The IRS audits a disproportionate (but still small) share of tax returns that include EITC claims. The agency has found that average discrepancies between taxes owed and taxes paid are smaller on EITC returns than on all returns.

IRS Audits of Earned Income Tax Credit Returns

In FY 2022, the IRS audited fewer than 750 thousand of the almost 263 million returns filed, less than 1 percent of the total. Returns claiming an earned income tax credit (EITC) were audited at a rate more than four times that of all individual income tax returns: 0.9 percent compared with 0.2 percent. Almost all EITC audits (99 percent) were correspondence audits, meaning the tax filer was notified and could respond by mail.

The IRS selects which returns to audit based in part on a statistical formula that identifies returns most likely to be at risk of having an error (Guyton et al. 2018). For all individual income tax returns audited in FY 2022, the IRS recommended no change on about 4 percent of all returns and on 4 percent of returns with an EITC. The average amount of money the IRS attempted to collect on all audited individual income tax returns was $20,060. The average amount on audited returns with an EITC was $5,031.

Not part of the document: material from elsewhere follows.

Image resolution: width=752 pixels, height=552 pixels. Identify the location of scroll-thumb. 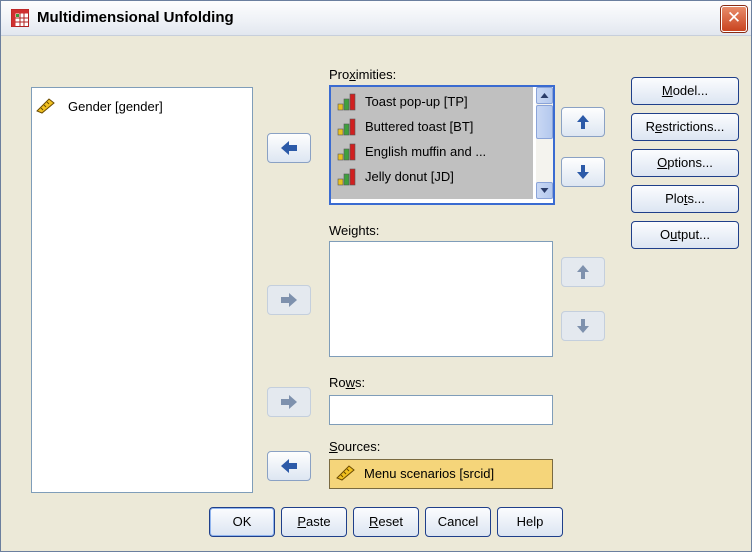
(544, 122).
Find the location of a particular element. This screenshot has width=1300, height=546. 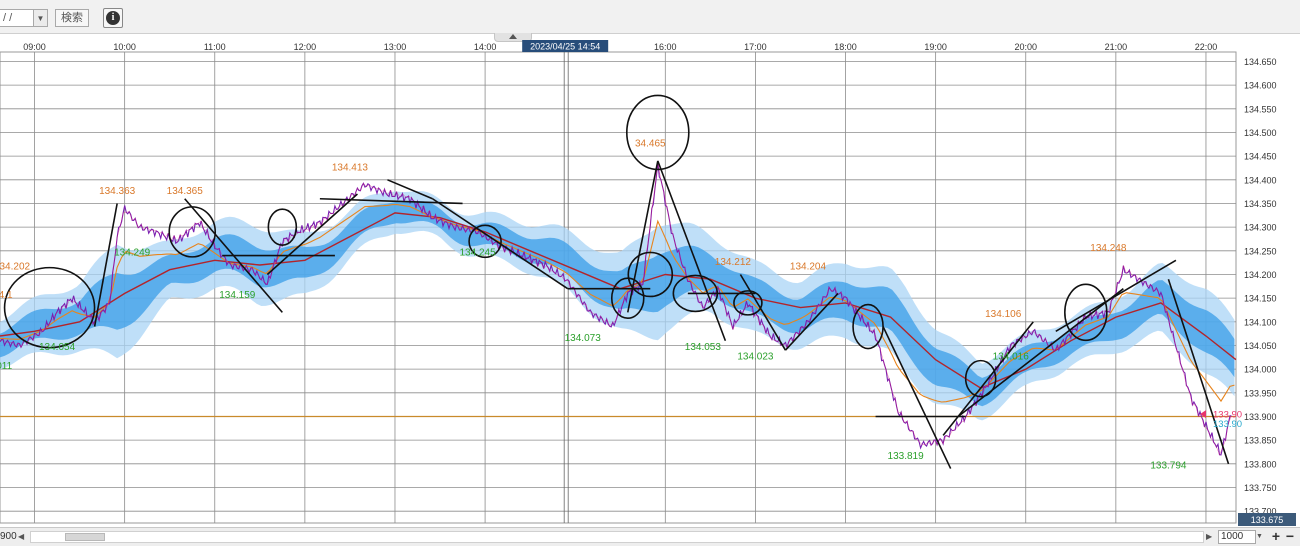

Recent analysis demonstrates that correspondence audits decrease the likelihood that a person will claim an EITC the year following the audit by over 30 percentage points. That effect persists to some degree for multiple years (Guyton et al. 2018).

Although selecting cases to be audited is done without knowing a person’s race (the IRS does not collect information on the race of the taxpayer), recent analysis showed that Black taxpayers were between 2.9 and 4.7 times more likely to be audited than non-Black taxpayers (Elzayn et al. 2023). They find the main source of disparity is the differing audit rates among taxpayers claiming the EITC. If audit selection focused more on maximizing tax due rather than minimizing the no change rate and the number of taxpayers erroneously claiming net refunds instead of underreporting net taxes due, this disparity would  narrow.

Updated January 2024
Further reading

Elzayn, Hadi, Evelyn Smith, Thomas Hertz, Arun Ramesh, Robin Risher, Daneil E. Ho, and Jacot Goldin. 2023. “Measuring and Mitigating Racial Disparities in Tax Audits.” Stanford Institute for Economic Policy Research (SIEPR), Working Paper. Stanford, CA.

Guyton, John, Kara Leibel, Dayanand S. Manoli, Ankur Patel, Mark Payne, and Brenda Schafer. 2018. “Tax Enforcement and Tax Policy: Evidence on Taxpayer Responses to EITC Correspondence Audits.” NBER Working Paper No. 24465. Cambridge, MA: National Bureau of Economic Research.